**Work item:** From the figure caption below, list every supplementary video it cites.

**Text segment:**
Fig. 3: Investigation of PLY and PB-2 using Cryo-TEM.

a Cryo-electron tomography of liposomes treated with PLY: The right image shows a section of a central stack of 20 accumulated slices from the reconstructed 3D volume (left, as voltex presentation), one example of PLY-induced pre-pore and pore formation event³⁸ is highlighted by a red circle. For a video representation see Supplementary Video 1. b Cryo-electron tomography of PLY-pores: Top: Reconstructed 3D volume of solubilized liposomes. Bottom: Central accumulated stack of 20 slices from the 3D volume showing protein pores formed by oligomerization of PLY monomers isolated by treatment of PLY-liposome mixture with Cymal-6 followed by Amphipol-35¹². For a video representation see Supplementary Video 2. c Cryo-electron tomography of liposomes in the presence of PLY and inhibitor (PB-2): A central stack of 20 accumulated slices (position corresponds to the blue frame in the 3D volume on the left) shows smooth vesicle membranes (top image and enlarged detail). A near-surface stack of 20 accumulated slices (position corresponds to the green frame in the same 3D on the left) shows suspended PLY particles not integrated in liposomal membranes (highlighted by red arrows in the bottom image and enlarged detail). For a video representation see Supplementary Video 3 (data shown in (a–c) are one of n = 3 and scale bars correspond to 100 nm).

[Stored data entries]
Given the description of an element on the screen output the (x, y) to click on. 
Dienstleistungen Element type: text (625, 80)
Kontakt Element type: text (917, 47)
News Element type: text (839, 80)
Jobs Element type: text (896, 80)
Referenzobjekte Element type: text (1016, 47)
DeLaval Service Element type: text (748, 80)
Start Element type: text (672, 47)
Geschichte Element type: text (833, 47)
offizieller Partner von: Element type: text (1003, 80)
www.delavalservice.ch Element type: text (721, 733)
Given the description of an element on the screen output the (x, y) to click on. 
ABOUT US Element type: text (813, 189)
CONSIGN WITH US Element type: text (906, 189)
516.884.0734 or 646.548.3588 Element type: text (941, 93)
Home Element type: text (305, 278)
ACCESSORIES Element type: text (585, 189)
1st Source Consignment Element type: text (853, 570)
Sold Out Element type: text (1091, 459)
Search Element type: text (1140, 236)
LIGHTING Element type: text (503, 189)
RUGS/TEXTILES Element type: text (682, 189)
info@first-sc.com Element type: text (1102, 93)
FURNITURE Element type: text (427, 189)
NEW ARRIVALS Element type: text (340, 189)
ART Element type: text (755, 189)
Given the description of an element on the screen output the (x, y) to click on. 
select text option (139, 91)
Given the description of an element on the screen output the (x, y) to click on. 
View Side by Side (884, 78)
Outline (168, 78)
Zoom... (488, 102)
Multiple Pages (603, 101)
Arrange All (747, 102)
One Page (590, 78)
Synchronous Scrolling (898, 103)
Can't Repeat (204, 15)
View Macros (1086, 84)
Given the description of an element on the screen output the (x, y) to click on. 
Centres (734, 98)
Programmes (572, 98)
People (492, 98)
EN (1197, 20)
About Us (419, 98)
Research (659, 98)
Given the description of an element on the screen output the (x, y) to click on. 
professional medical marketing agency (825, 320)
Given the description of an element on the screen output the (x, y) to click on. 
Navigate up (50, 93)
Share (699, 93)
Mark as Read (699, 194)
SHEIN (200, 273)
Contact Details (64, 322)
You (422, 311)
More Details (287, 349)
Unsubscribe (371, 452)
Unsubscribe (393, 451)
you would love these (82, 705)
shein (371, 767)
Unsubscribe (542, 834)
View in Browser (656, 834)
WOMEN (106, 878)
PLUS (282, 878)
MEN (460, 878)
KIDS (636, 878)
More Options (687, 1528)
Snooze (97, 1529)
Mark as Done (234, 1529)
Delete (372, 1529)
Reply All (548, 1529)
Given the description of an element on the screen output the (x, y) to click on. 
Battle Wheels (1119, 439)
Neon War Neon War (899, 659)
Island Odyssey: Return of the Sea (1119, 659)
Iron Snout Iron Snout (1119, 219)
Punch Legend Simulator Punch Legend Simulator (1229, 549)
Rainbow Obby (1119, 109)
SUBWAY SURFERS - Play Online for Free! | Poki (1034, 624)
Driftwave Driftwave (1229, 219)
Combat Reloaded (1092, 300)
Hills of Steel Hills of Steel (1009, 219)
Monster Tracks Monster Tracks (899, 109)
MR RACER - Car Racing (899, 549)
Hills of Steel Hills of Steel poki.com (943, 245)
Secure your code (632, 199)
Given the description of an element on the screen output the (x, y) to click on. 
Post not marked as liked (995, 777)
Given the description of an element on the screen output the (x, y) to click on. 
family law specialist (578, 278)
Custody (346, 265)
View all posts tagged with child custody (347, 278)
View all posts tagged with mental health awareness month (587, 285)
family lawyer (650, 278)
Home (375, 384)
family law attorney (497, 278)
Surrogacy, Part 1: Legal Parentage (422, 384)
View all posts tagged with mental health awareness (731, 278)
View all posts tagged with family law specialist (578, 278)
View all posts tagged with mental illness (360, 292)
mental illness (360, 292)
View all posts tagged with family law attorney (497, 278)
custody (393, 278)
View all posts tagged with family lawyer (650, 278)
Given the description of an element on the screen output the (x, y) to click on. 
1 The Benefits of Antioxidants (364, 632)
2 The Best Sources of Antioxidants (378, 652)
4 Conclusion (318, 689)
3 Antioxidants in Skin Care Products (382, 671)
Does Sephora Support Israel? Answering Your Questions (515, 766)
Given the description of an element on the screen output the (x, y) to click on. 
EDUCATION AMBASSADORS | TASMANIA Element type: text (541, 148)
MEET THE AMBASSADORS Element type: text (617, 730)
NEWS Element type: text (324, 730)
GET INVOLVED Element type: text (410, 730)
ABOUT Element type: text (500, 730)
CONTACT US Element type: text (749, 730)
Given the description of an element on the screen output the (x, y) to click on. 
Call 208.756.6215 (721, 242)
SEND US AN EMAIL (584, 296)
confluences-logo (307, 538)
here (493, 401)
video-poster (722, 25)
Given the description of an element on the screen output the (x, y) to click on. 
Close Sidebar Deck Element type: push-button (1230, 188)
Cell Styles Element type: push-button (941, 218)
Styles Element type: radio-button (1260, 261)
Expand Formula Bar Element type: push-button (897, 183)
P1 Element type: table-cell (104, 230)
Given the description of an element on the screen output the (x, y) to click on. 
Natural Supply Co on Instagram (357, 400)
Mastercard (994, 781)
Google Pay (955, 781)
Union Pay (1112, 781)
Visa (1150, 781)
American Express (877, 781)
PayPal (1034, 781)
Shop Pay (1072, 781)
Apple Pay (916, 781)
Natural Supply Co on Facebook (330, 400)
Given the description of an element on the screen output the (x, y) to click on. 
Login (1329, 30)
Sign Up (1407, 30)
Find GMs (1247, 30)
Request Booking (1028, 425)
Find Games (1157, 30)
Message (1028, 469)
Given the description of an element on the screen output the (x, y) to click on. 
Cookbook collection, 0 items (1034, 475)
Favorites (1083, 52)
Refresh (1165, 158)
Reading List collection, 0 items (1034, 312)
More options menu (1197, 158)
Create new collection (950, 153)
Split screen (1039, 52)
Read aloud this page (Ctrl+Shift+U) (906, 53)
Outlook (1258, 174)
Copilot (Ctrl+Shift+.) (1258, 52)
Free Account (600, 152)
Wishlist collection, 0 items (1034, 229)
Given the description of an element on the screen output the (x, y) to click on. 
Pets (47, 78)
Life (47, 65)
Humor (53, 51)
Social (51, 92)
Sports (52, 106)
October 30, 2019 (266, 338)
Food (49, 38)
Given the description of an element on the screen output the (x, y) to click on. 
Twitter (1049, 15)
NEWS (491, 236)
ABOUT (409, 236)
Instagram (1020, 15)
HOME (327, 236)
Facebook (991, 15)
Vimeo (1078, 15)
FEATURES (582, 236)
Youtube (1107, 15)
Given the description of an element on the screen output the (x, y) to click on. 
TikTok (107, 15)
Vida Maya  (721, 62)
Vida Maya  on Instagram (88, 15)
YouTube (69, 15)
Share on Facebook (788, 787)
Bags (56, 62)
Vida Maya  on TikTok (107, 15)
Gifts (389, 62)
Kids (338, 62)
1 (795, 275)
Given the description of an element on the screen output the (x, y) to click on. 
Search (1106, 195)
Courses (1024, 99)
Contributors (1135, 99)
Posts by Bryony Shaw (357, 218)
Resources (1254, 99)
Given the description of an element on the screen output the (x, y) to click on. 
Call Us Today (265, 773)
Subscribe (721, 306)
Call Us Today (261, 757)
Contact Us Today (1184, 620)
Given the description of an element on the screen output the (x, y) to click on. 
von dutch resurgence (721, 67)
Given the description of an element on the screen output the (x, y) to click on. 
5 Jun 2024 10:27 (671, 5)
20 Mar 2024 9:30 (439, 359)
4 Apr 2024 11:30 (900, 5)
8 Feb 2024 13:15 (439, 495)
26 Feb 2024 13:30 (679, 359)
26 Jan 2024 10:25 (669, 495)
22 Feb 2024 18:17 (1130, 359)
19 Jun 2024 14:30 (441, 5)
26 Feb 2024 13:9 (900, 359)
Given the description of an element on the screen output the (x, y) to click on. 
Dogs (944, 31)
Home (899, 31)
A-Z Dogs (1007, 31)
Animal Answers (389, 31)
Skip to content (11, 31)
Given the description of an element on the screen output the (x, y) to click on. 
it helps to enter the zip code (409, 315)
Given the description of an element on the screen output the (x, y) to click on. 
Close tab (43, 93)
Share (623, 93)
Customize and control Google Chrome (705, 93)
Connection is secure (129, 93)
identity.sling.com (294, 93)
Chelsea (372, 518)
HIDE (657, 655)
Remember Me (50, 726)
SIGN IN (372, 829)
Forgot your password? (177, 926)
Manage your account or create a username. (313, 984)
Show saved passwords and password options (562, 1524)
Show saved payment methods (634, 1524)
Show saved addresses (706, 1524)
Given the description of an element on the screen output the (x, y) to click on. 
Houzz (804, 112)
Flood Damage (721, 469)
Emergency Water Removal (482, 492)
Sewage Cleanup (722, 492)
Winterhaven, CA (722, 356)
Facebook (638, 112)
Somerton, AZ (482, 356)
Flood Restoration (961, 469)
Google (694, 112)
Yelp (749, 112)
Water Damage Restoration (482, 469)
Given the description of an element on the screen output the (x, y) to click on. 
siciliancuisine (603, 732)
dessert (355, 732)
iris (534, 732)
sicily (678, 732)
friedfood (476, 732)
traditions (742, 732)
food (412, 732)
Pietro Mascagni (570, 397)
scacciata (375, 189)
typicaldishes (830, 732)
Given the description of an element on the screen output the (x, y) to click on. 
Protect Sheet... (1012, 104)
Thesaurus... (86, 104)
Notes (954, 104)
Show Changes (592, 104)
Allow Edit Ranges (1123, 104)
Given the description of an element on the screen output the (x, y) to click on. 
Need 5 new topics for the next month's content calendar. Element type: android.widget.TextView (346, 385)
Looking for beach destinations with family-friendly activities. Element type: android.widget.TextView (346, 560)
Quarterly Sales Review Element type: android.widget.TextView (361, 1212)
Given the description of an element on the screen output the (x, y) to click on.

**Solution for this problem:** Supplementary Video 1, Supplementary Video 2, Supplementary Video 3